TASK DETAILS: Without any pictures, reproduce exactly the lines running from the line containing "Task: Click the edit icon for Det. 3 row" through the end of the entries.

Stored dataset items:

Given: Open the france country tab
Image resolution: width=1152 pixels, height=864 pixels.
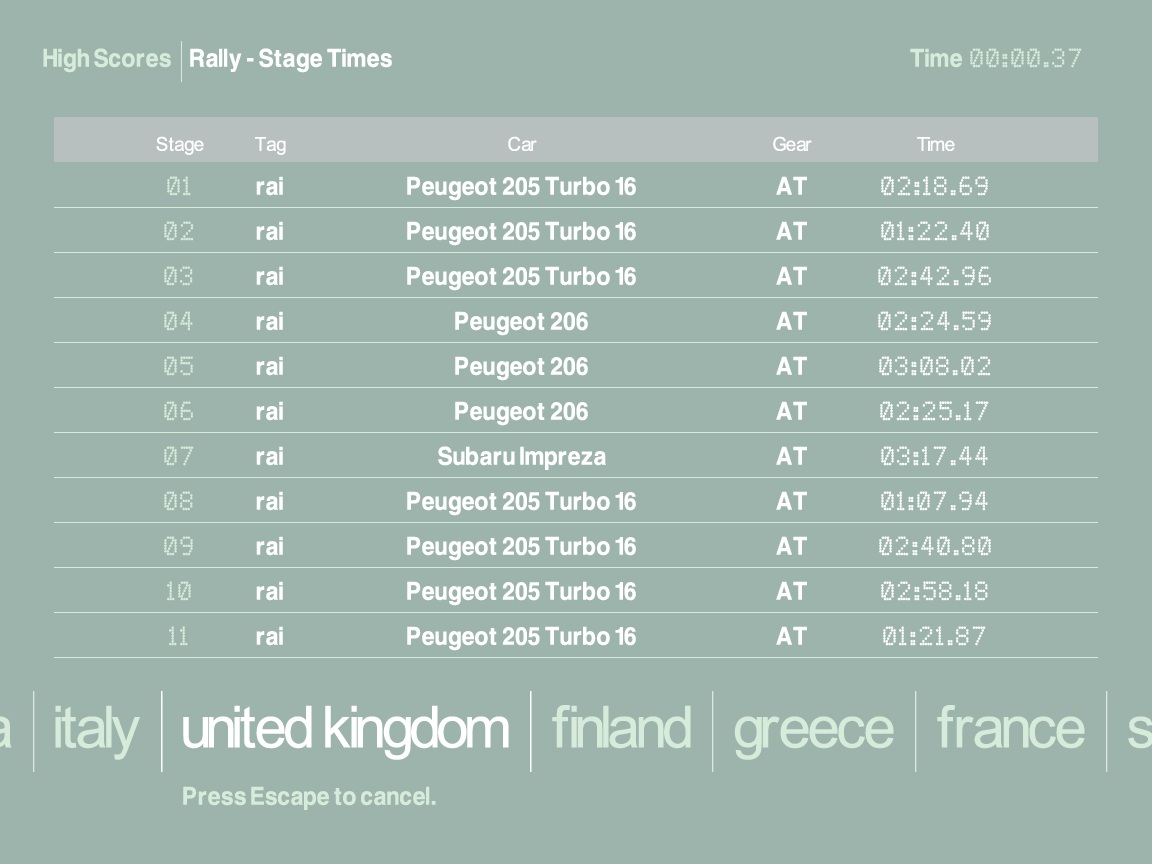Looking at the screenshot, I should 1010,728.
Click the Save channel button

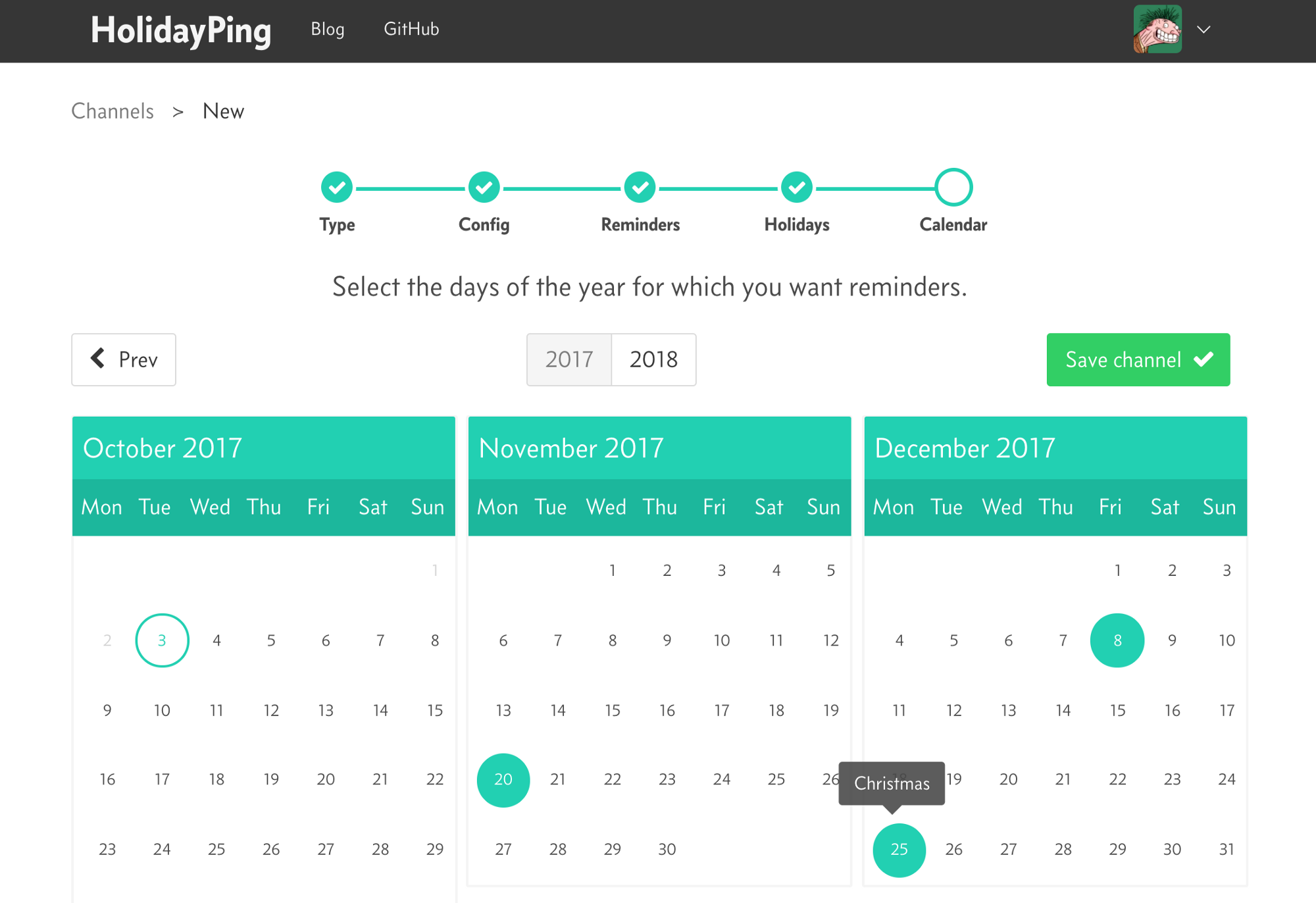(1138, 359)
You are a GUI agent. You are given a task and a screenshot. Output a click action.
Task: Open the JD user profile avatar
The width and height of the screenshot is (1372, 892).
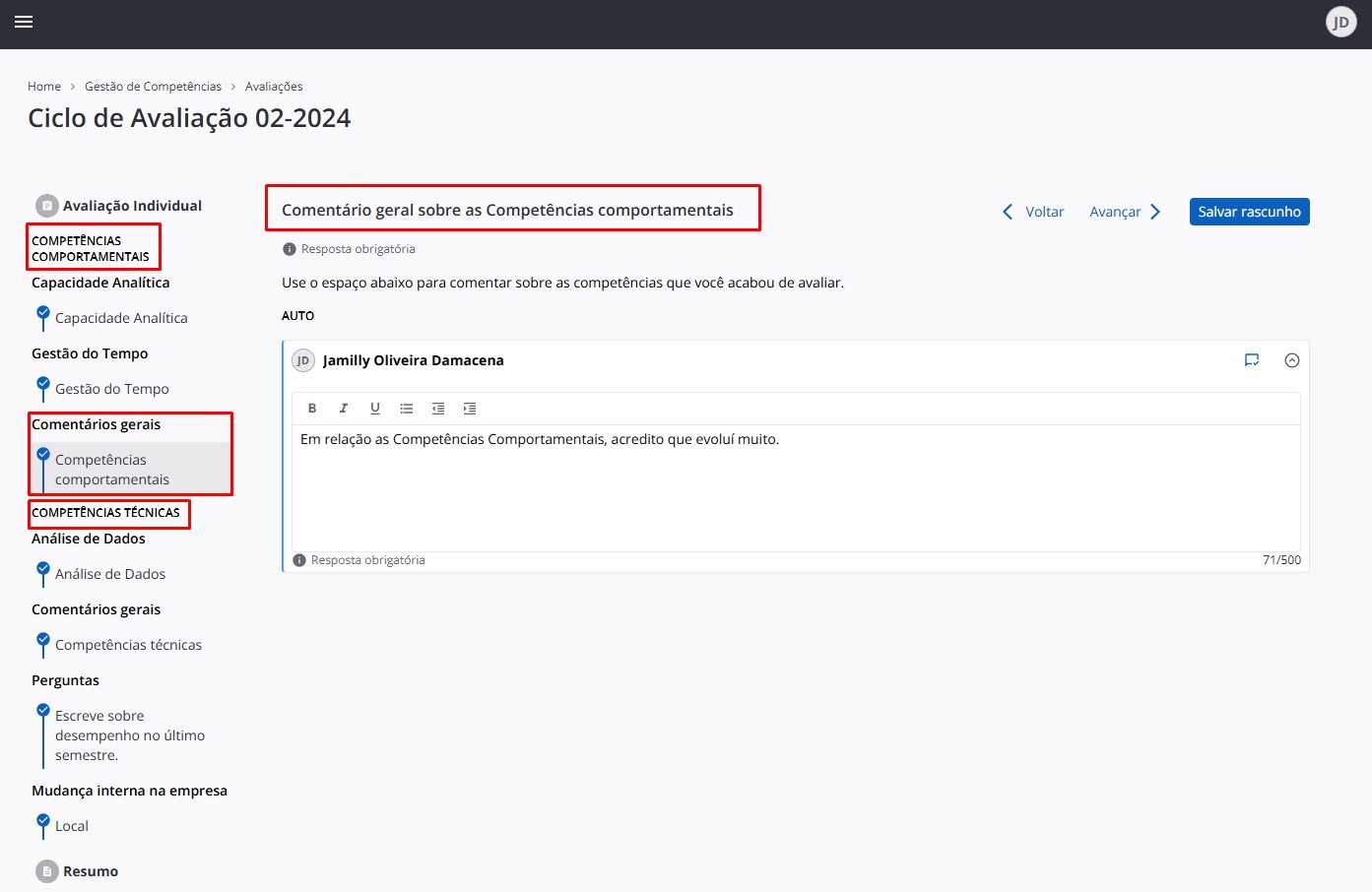click(x=1340, y=22)
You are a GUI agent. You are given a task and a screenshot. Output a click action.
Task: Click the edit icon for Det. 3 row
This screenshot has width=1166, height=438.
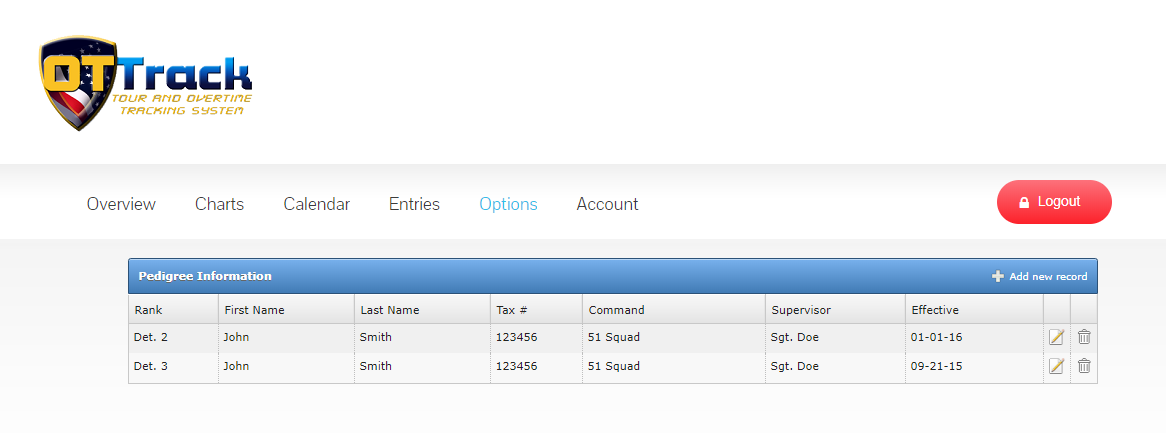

SOLUTION FOR THIS EXERCISE:
Task: Click the edit icon for Det. 3 row
This screenshot has width=1166, height=438.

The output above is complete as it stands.